* [PROBLEM DESCRIPTION]
Set down the line that has "Refresh the page with the reload icon" and each line beneath it, through the last line of the entries, exactly and with no others.

[[ RECORD EXCERPTS open ]]

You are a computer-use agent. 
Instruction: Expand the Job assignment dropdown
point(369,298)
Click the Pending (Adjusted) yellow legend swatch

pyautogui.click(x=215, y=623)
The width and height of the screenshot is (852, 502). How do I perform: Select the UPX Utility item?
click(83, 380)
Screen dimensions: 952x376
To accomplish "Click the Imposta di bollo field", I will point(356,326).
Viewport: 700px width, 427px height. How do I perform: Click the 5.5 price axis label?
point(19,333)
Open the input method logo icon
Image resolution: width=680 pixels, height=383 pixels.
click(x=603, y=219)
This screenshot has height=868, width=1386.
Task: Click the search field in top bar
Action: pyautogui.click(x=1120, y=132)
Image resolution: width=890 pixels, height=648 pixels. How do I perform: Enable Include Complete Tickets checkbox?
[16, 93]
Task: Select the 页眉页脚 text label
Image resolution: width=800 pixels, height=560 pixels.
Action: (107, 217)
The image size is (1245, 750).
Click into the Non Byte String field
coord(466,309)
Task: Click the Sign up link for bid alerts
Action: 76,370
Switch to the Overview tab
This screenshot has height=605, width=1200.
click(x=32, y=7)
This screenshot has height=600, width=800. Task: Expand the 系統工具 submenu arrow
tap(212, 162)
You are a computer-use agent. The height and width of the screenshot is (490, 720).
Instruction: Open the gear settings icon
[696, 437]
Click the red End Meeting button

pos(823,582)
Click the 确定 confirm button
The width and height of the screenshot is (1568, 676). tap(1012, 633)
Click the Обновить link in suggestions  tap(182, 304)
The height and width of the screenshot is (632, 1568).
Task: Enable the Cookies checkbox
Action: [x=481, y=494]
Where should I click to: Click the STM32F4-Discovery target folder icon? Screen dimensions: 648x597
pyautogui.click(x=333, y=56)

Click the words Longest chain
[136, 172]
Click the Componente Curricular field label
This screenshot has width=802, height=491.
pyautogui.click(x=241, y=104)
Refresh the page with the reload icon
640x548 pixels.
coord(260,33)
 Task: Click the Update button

[[ RECORD EXCERPTS closed ]]

* [FINISHED TASK]
Refresh the page with the reload icon
640x548 pixels.
coord(260,33)
 Task: Click the Update button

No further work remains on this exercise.